[Contains spoilers.]
Dear Disney,
Having recently seen Tron: Legacy, I find myself with some questions, and I was hoping you could answer them.
Who was your target demographic for this film? “Guys” was a no-brainer, but what age range? I’ve been trying to figure it out, but the clues go in all directions. Legacy, the title of the movie itself, sounds like a topic for us middle-aged and older viewers, the ones likely to remember Tron. What kind of world have we shaped, how will our kids remember us—you touched on those questions if only briefly. Although Sam Flynn has all the spiffy action scenes and gets the girl, Kevin Flynn haunts the movie well before his reappearance and what plot there is really does center on him and the results of his deeds and decisions all those years ago: a son, an evil alter-ego, a virtual world he helped create—all of it boiling down to Kevin’s identity disk, the sum total of who he is on The Grid and the key to victory for whoever can claim it. But then again, Sam Flynn is 27, he’s presumably the protagonist, and he’s being paired up with a woman who is whatever the computer equivalent is of 20-something. They’re supposed to be the characters the younger members of the audience identify with, right? The whole bit with sexy women in skintight bodysuits doesn’t tell me anything; they’re designed to appeal to any straight man who’s made it past puberty.

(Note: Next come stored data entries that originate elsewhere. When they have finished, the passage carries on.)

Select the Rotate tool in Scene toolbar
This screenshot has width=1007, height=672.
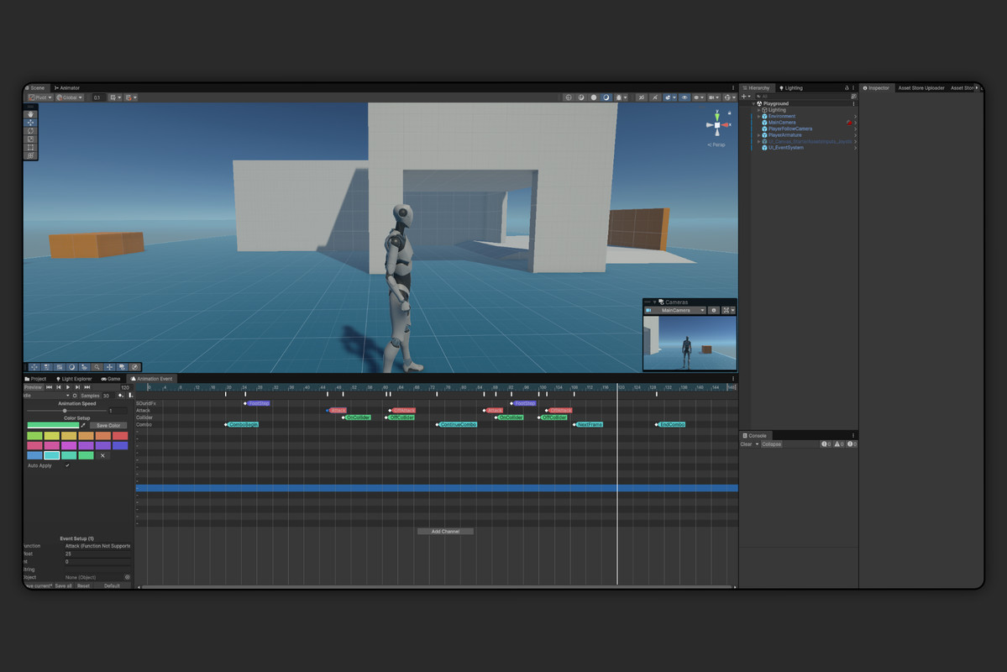click(x=31, y=131)
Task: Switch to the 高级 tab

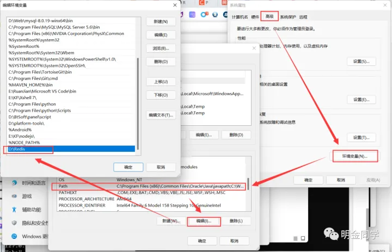Action: tap(270, 17)
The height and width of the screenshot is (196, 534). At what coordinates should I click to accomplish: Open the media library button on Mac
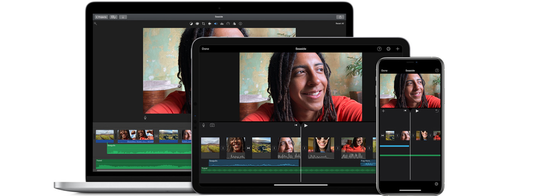pos(113,17)
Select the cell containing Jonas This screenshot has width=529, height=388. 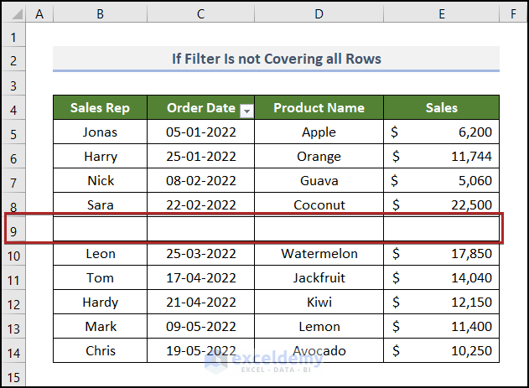click(100, 132)
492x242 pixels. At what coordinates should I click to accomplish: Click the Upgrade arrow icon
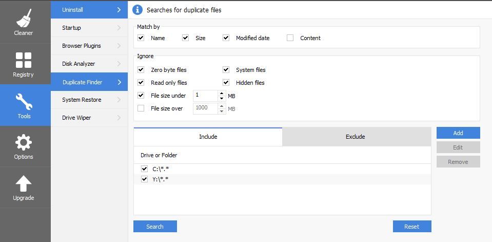coord(24,183)
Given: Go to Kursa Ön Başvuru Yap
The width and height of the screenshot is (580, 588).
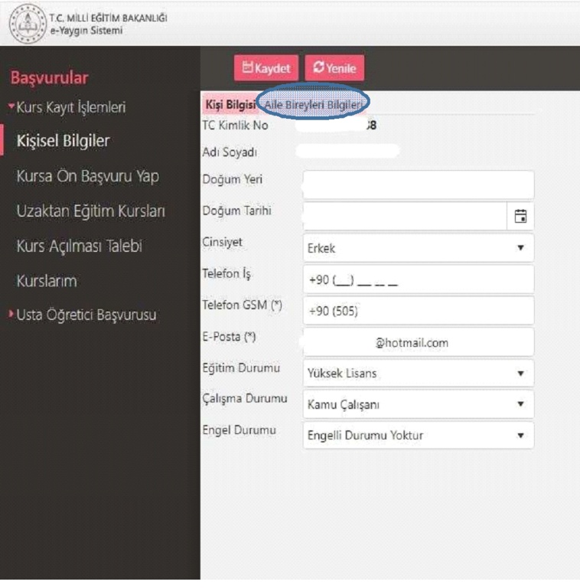Looking at the screenshot, I should point(87,176).
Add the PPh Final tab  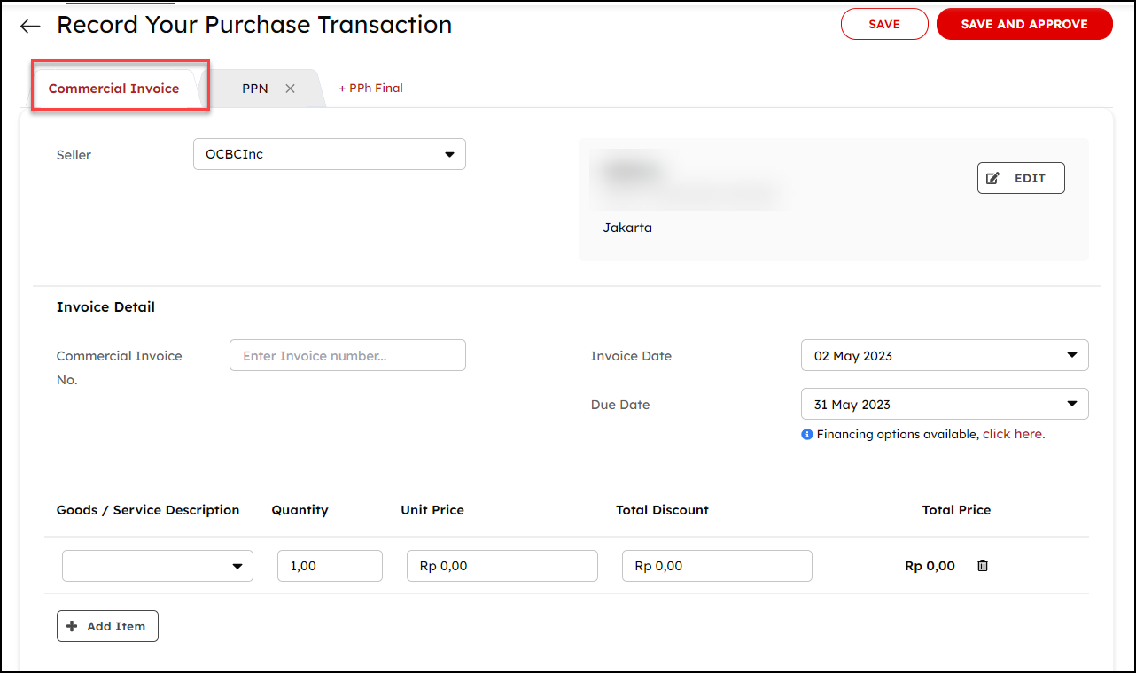pos(370,89)
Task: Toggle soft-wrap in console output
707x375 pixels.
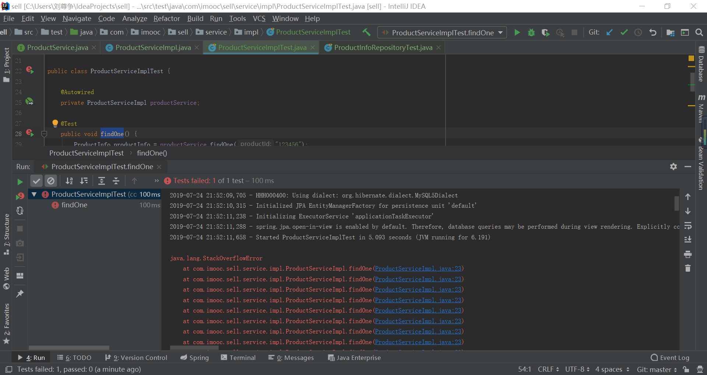Action: 687,225
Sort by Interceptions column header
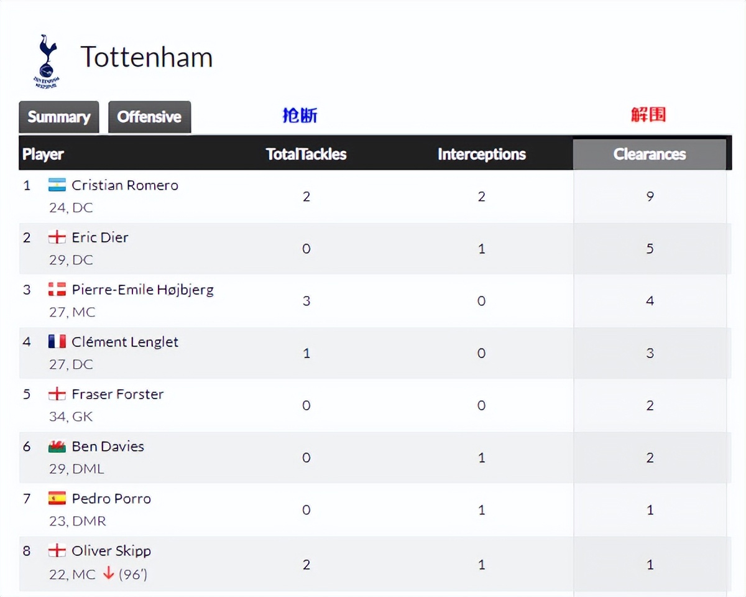This screenshot has width=746, height=597. pos(482,154)
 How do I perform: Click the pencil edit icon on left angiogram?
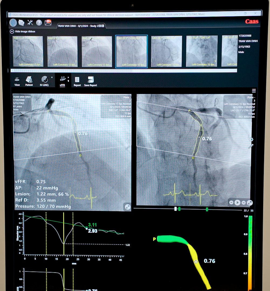127,148
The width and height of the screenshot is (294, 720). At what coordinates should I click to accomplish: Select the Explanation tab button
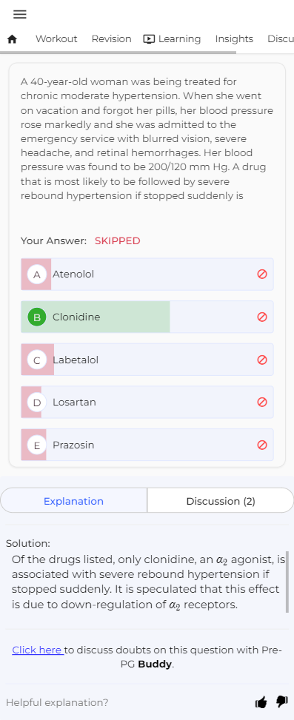(x=73, y=501)
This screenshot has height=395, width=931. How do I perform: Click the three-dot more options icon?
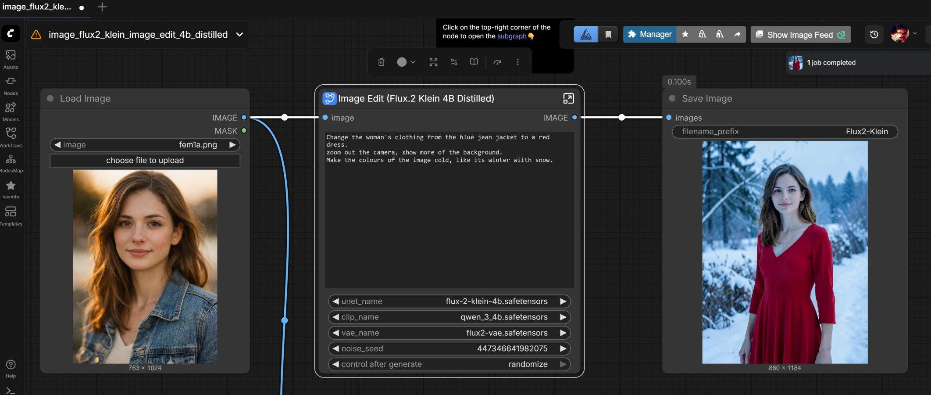click(517, 62)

Overall, I’m a bit lost as to why you made a sequel to a movie that’s almost thirty years old and then were a bit stingy with the backstory. Based on a completely non-scientific random sampling of WordPress blogs, I could say that most people hadn’t seen Tron. For those people, the movie’s title won’t make a lot of sense, which isn’t an auspicious beginning. Even when we find out Tron’s fate, he ends up on the periphery of a movie that’s named after him. (Okay, he wasn’t the real star of the original film either, but he got significant screen time.) And despite my critical tone, folks, I do understand your dilemma. A program, like a dragon, may live forever, but not so little boys: Bruce Boxleitner has aged just as Jeff Bridges did. Using all the tricks of modern cinema to make one character look forever young could maybe slip by; doing it to two characters would’ve been pushing it.
Also, why include Edward Dillinger? Seriously, only those of us who saw Tron will have any idea as to what his connection to ENCOM is, and there’s no description of his father despite the elder Dillinger’s key role in Tron. But then, having gone to all the trouble to create this character, you fail to use him beyond a few throwaway lines at the start of the film. Since you named the film Tron: Legacy, I can only assume that inheritance, father/son relationships, etc. are a theme you wished to explore. There were several directions you could go, what with having both Kevin Flynn’s son and Ed Dillinger’s son needing to come to terms with their fathers’ legacies. Having two sons to work with, you could have looked at different choices. And yet, you dodged the entire issue. It’s a option, yes, I’m just curious as to why you chose it.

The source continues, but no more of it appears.